Immediately after the Reverse Stock Split, each Common Stock holder’s percentage ownership interest in the Company’s Common Stock and proportional voting power of the Company’s Common Stock remained unchanged, except for minor changes and adjustments that resulted from the treatment of fractional shares. The rights and privileges of the holders of shares of Common Stock were unaffected by the Reverse Stock Split.

 

 


 

Item 5.03 Amendments to Articles of Incorporation or Bylaws; Change in Fiscal Year.

 

The information set forth in Item 3.03 is hereby incorporated by reference into this Item 5.03.

 

Item 9.01 Exhibits

 

Exhibit 
No.
  Description
3.1   Form of Certificate of Amendment
104   Cover Page Interactive Data File - The cover page interactive data file does not appear in the Interactive Data File because its XBRL tags are embedded within the Inline XBRL document

 

 


 

SIGNATURES

 

Pursuant to the requirements of the Securities Exchange Act of 1934, the registrant has duly caused this report to be signed on behalf of the undersigned hereunto duly authorized.

 

  KULR TECHNOLOGY GROUP, INC.
   
Date: June 27, 2025 By: /s/ Michael Mo
    Michael Mo
    Chief Executive Officer

 

 

EX-3.1 2 tm2519014d1_ex3-1.htm EXHIBIT 3.1

Exhibit 3.1

 

Certificate of Amendment

to the

Certificate of Incorporation

Of

KULR Technology Group, INC.

 

This Certificate of Amendment to the Certificate of Incorporation of KULR Technology Group, Inc. (the “Corporation”), a corporation organized and existing under the laws of the State of Delaware, is hereby duly adopted pursuant to and in accordance with the provisions of Section 242 of the Delaware General Corporation Law.

 

1.           Article 4 of the Certificate of Incorporation of the Corporation is hereby amended by adding the following paragraph immediately after the first paragraph of Article 4:

 

“Contingent upon filing and effective as of June 23, 2025 (the “Effective Time”), each eight (8) shares Common Stock issued and outstanding prior to the Effective Time shall, automatically and without any action on the part of the respective holders thereof, be combined and converted into one (1) share of Common Stock (the “Reverse Split”).
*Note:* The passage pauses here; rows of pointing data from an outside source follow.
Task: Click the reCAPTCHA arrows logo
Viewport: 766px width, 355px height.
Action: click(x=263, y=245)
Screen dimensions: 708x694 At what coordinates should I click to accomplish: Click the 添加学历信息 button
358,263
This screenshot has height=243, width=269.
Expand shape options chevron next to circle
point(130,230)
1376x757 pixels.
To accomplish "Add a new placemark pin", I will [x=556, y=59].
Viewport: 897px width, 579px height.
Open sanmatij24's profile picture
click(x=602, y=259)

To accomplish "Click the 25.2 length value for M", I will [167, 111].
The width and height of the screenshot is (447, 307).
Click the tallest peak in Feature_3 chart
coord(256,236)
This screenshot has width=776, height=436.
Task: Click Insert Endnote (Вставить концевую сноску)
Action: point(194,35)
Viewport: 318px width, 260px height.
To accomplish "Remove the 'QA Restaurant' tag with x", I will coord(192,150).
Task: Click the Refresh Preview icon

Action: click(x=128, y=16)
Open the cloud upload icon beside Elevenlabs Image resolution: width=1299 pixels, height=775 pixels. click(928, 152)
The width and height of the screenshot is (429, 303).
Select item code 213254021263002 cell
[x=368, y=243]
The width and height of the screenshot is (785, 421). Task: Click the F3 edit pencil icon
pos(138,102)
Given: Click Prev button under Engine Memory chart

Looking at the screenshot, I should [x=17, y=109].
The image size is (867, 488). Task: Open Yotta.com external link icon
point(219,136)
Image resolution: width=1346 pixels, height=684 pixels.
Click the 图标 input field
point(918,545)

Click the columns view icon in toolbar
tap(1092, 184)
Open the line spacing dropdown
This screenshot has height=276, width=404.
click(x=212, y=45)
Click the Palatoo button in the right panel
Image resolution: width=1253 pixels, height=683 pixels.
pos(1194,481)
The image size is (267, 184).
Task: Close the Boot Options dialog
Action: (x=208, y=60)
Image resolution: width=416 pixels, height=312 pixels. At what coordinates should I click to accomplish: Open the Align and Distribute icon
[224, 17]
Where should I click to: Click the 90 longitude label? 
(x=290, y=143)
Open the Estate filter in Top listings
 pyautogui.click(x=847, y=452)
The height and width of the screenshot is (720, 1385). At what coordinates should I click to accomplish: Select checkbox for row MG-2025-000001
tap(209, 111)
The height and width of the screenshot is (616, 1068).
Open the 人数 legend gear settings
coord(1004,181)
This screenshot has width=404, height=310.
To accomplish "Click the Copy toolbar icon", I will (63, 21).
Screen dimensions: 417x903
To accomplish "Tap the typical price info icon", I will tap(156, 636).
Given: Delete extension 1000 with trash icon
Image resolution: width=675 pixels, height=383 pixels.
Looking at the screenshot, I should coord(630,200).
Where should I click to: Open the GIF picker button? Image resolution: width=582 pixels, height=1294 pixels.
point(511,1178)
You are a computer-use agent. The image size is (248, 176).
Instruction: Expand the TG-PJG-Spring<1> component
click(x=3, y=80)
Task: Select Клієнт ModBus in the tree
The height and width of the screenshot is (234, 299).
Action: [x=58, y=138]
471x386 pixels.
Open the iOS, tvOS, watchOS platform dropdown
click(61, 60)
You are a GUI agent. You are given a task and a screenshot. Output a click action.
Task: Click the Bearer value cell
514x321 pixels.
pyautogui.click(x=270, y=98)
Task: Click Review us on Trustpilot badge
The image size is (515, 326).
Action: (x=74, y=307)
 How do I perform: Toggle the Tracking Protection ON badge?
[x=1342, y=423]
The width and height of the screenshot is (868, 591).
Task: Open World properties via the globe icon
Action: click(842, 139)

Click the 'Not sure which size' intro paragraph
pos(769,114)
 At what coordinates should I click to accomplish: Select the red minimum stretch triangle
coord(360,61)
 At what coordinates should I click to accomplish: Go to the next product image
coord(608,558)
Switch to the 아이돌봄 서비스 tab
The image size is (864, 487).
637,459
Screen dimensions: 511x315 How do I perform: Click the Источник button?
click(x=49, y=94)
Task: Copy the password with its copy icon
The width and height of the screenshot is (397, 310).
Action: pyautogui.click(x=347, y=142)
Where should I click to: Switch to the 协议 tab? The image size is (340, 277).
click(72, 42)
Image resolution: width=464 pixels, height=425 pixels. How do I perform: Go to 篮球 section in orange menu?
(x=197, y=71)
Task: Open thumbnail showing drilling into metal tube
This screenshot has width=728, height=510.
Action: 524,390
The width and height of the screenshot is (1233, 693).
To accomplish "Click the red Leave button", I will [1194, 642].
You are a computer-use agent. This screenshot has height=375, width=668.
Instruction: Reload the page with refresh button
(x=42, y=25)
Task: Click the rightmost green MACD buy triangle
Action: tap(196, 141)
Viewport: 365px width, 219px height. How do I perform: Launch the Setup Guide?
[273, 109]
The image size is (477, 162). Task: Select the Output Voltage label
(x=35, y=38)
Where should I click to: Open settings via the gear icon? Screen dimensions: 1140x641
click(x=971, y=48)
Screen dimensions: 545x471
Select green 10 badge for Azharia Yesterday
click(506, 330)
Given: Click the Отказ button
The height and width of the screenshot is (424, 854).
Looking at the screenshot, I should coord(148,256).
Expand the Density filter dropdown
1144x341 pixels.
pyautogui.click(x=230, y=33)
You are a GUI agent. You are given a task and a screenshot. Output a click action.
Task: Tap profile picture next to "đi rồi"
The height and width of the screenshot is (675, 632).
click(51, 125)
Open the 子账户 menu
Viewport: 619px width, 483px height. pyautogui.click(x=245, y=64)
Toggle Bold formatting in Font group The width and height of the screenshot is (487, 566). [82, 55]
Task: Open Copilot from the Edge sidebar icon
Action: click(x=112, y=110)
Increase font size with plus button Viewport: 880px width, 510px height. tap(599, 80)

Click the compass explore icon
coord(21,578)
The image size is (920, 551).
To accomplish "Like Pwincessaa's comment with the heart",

No fractional share shall be issued in connection with the foregoing combination of the shares pursuant to the Reverse Split. A holder of Common Stock who would otherwise be entitled to receive a fractional share as a result of the Reverse Split will receive one whole share of Common Stock in lieu of such fractional share.

 

The Reverse Split shall occur automatically without any further action by the holders of Common Stock, and whether or not the certificates representing such shares have been surrendered to the Corporation; provided, however, that the Corporation shall not be obligated to issue certificates evidencing the shares of Common Stock issuable as a result of the Reverse Split unless the existing certificates evidencing the applicable shares of stock prior to the Reverse Split are either delivered to the Corporation, or the holder notifies the Corporation that such certificates have been lost, stolen or destroyed, and executes an agreement satisfactory to the Corporation to indemnify the Corporation from any loss incurred by it in connection with such certificates.”

 

IN WITNESS WHEREOF, the undersigned authorized officer of the Corporation, for the purpose of amending the Certificate of Incorporation pursuant to the Delaware General Corporation Law, does hereby make and file this Certificate of Amendment, hereby declaring and certifying that the facts herein stated are true, and accordingly has hereunto set his hand this 20th day of June 2025.

 

This Certificate of Amendment shall become effective at 12:01 a.m. on June 23, 2025.